Search squid archive

Re: Metrics to calculate 'best' values for cache_mem and cache_dir?

[Date Prev][Date Next][Thread Prev][Thread Next][Date Index][Thread Index]

 




On 03/27/2012 10:42 AM, Peter Gaughran wrote:
With the recent (enlightening) posts from Christian, Marcus et al, I was wondering what the metrics actually are for calculating cache_mem and cache_dir? I've read (for Linux at least) aufs is
superior to diskd, so I've made the appropriate decision, but any time any reference is made to size of caches or directory depth, figures are mentioned that seem to be obeying formulae, but I've yet
to find the actual formulae? Are they any other critical parameters I should be wary of, resource wise?

I've had a look over the Squid wiki, and various other sources, but can't seem to find a definitive answer? Apologies if I'm being daft and missing something that's well known :)

Our current setup is a 32 gig, single CPU (E5620) with 4 15k 300 gig disks available for disk cache (o/s is elsewhere).

I think there is no one-formula-fits-all since sites have different
user groups which visit different sets of websites which have
different caching patterns.

Having said that, there are rules of thumb.

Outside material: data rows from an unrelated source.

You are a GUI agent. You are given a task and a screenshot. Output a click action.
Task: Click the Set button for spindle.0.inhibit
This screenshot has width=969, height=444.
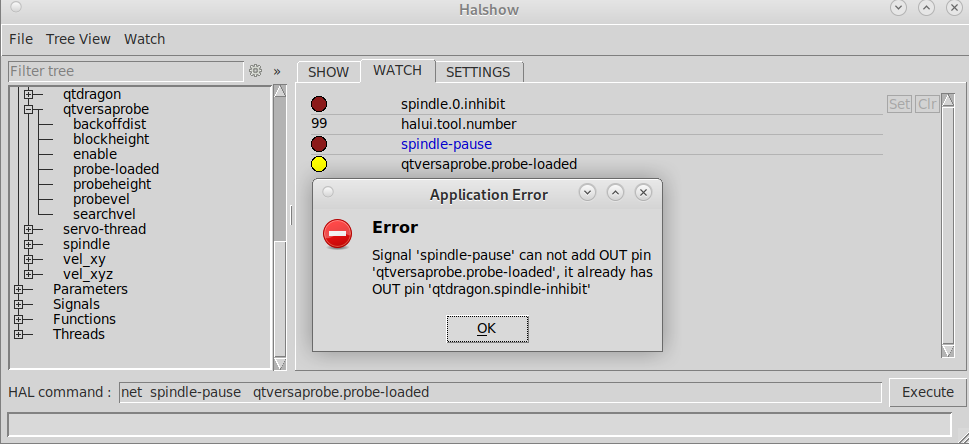[899, 104]
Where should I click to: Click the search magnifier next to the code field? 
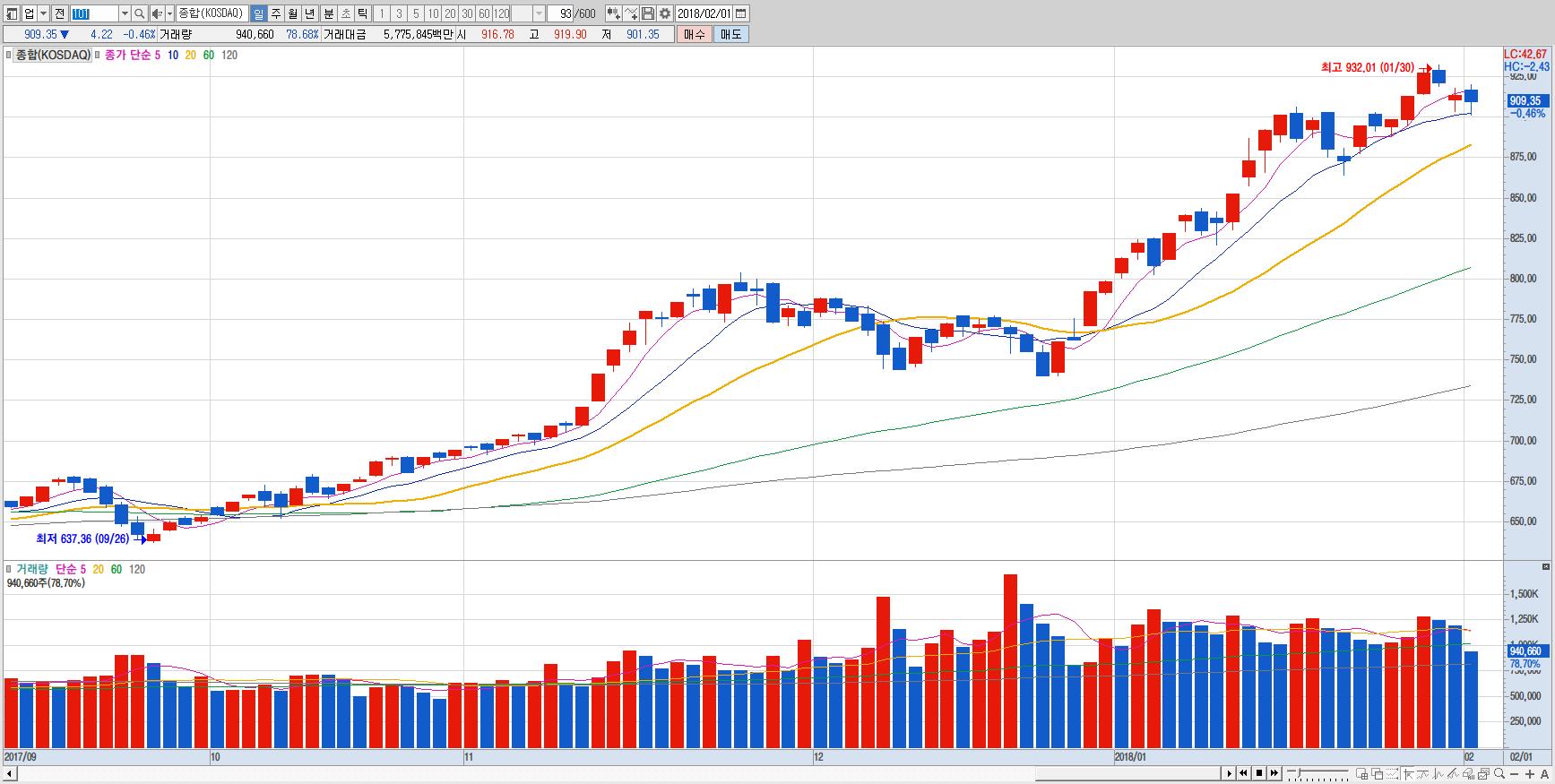pyautogui.click(x=140, y=13)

There are various trade-offs:
memory-cache vs disk-cache vs no-cache (retrieve again)
speed vs investment

no-cache can be faster than disk-cache but needs more bandwidth
memory-cache is faster than disk-cache and no-cache

From the above is seems logical to have a large memory-cache.
Prices and specs of bandwidth vary. Based on your bandwidth
you can decide where to invest: more bandwidth or very fast disks.
If bandwidth is cheap, a server with only a memory cache and
no disk cache can be a proper configuration.

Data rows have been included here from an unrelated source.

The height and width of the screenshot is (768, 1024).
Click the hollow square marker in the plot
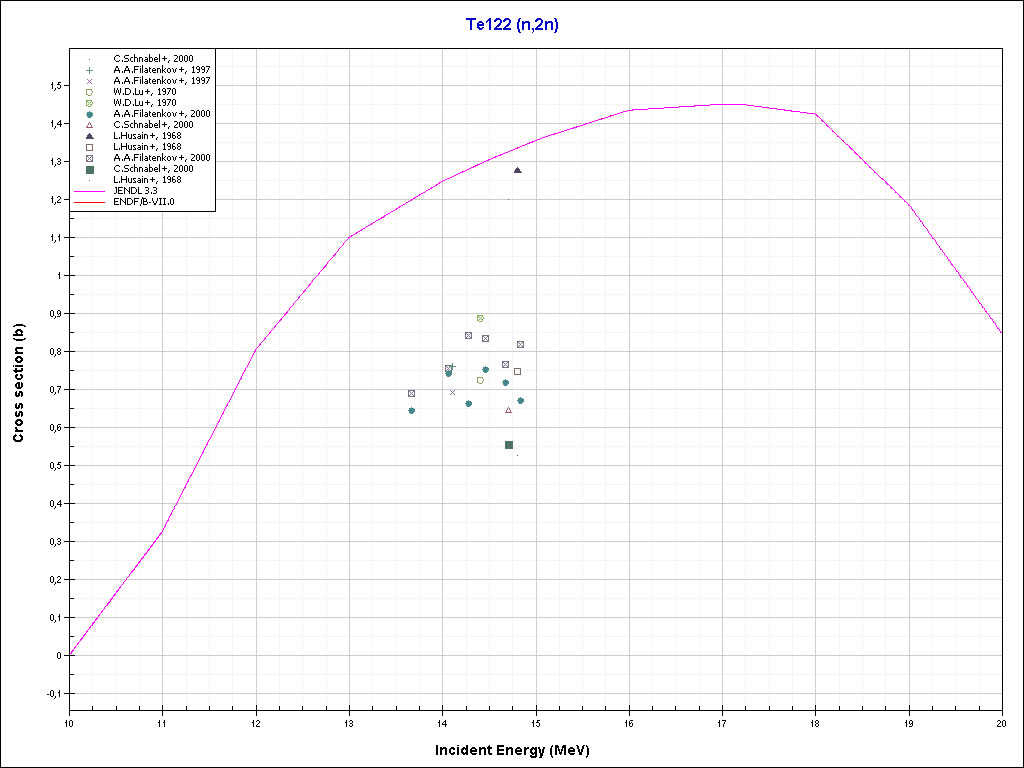(517, 371)
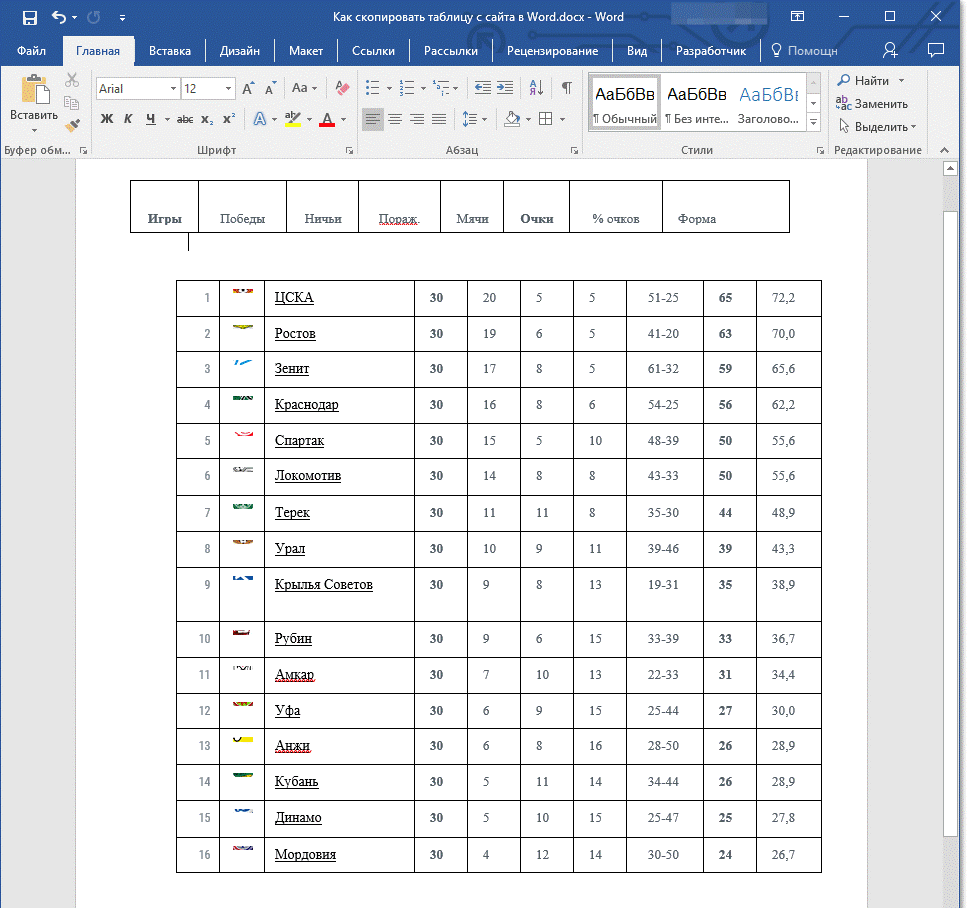This screenshot has width=968, height=908.
Task: Open the font size dropdown showing 12
Action: [x=229, y=89]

Squid is CPU bound and up to version 3.1.x is bound by the speed
of a single CPU core. The not yet released 3.2 uses multiple
cores. So currently, the faster the CPU, the better and the more
cache a CPU has, the better.

In your particular case with 4 high speed disks and 32 GB memory
you could choose for
4 aufs cache directories: 1 per disk
total disk cache of 300 GB (4,2 GB in-memory index)
memory-cache of 22 GB
This leaves 6 GB for all other resources:
- other memory usage by Squid
- other processes
- OS including file system buffers and network buffers

You need a very large swap for squid to be able to fork.
At least 32 GB swap but I think that 64 GB is better.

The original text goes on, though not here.